World Bank tribunal threatens El Salvadors democracy
WASHINGTON, D.C. — Energized by Friends of the Earth President Erich Pica, a large crowd in front of the World Bank in Washington, D.C. protested a lawsuit which serves as one of the most egregious examples of how World Bank tribunals favor multinational corporations over the people and the planet. Today’s event, held on El Salvador’s day of independence, challenges a World Bank system of arbitration that threatens the nation’s sovereignty and independence.

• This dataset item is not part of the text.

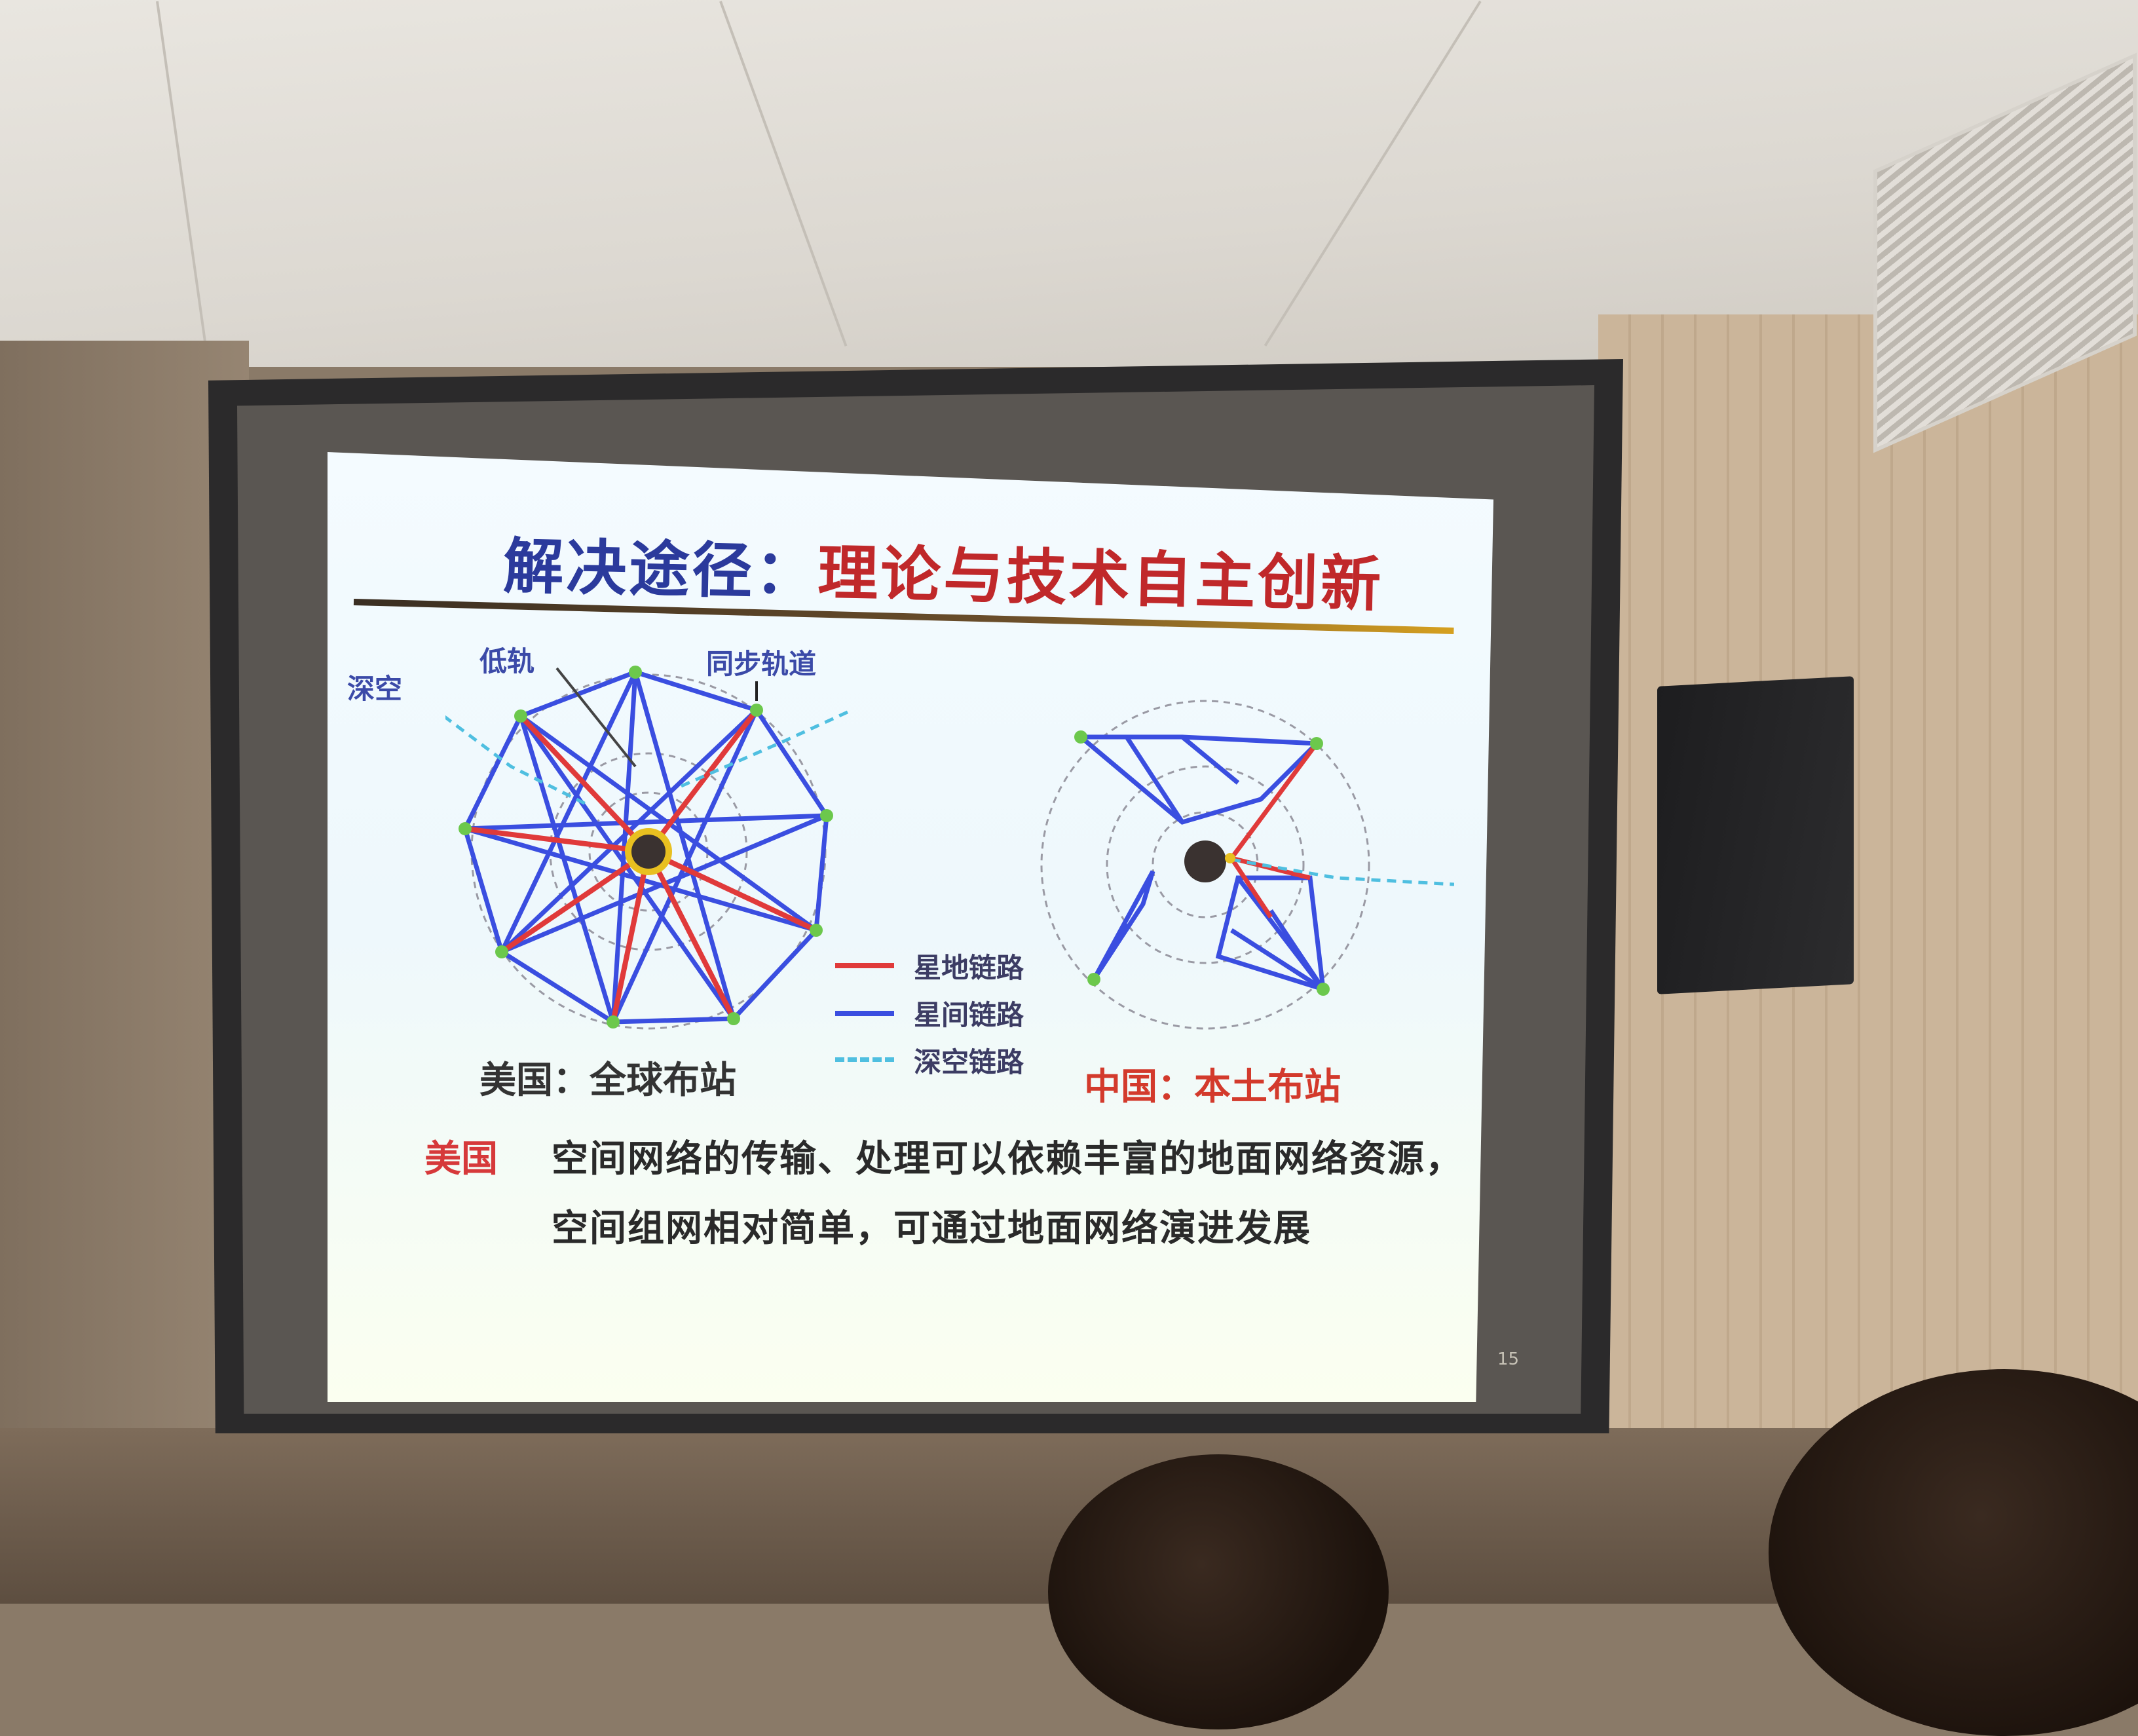 The image size is (2138, 1736). What do you see at coordinates (864, 1013) in the screenshot?
I see `legend-line-intersat` at bounding box center [864, 1013].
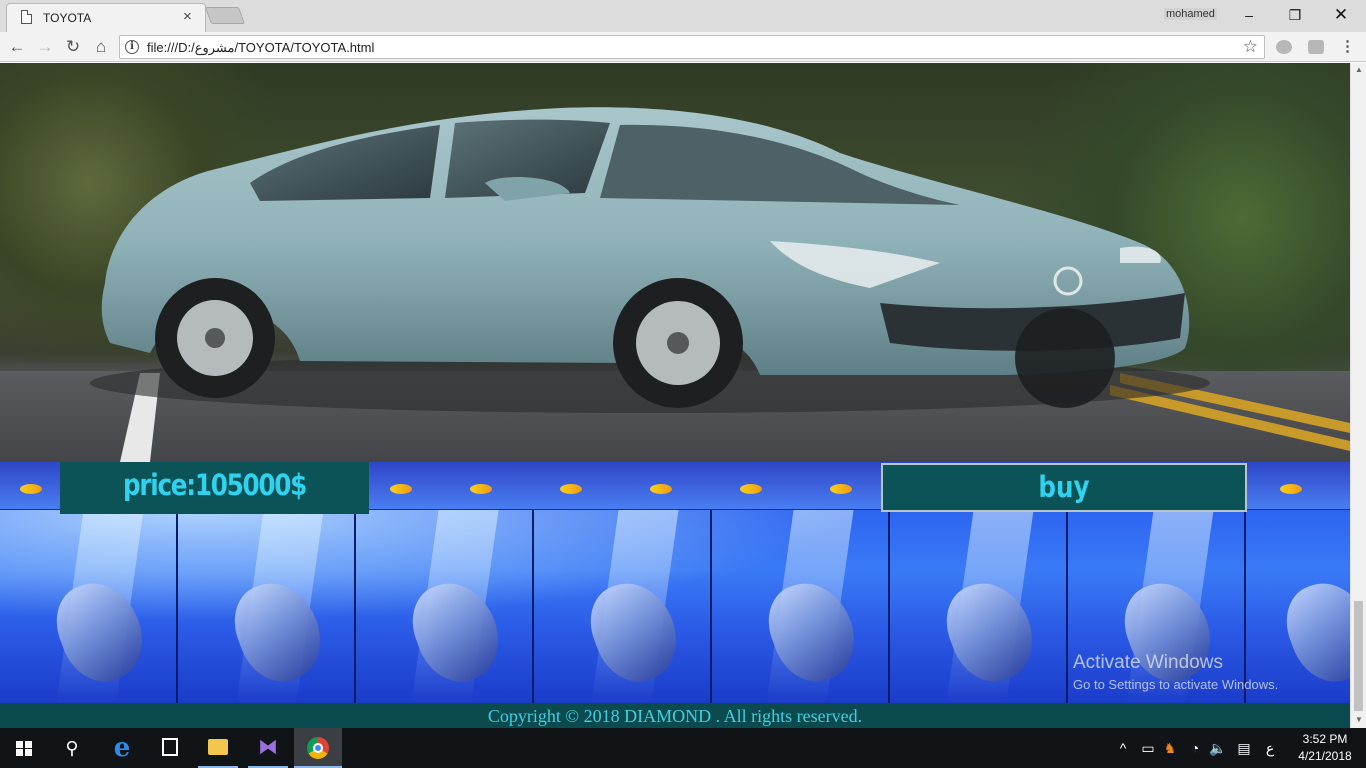 This screenshot has width=1366, height=768. I want to click on page-scrollbar: ▲ ▼, so click(1358, 396).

Denied a mining permit, Australian company OceanaGold has filed a $301 million suit against the government of El Salvador in the World Bank’s International Centre for the Settlement of Investment Disputes. A three member arbitration tribunal convened a hearing this morning under the authority of the ICSID and an unfortunate Salvadoran law that mimics NAFTA’s investment chapter. The tribunal is holding El Salvador’s financial, democratic and ecological fate in its hands.
OceanaGold alleges that El Salvador violated investor rights when it denied its corporate predecessor, Pacific Rim, a permit to open a dangerous cyanide-leach gold mine at the basin of the Lempa River, which supplies water to more than half of El Salvador’s population.
Friends of the Earth President Erich Pica offered the following remarks:
“Friends of the Earth and our activists across the country and around the world demand justice for the people of El Salvador. We serve as witnesses, today, to the courage of the people of El Salvador, who in the face of threats, violence and murder, carry on the struggle against gold mining that endangers the water they drink and the sustainability of their farms. We call for the closure of the World Bank’s facility for investment tribunals. And we call also for the end of unjust trade deals, including the pending Trans Pacific and Trans Atlantic agreements, which give ‘super-rights’ to multinational corporations like Oceana Gold and its predecessor Pacific Rim.”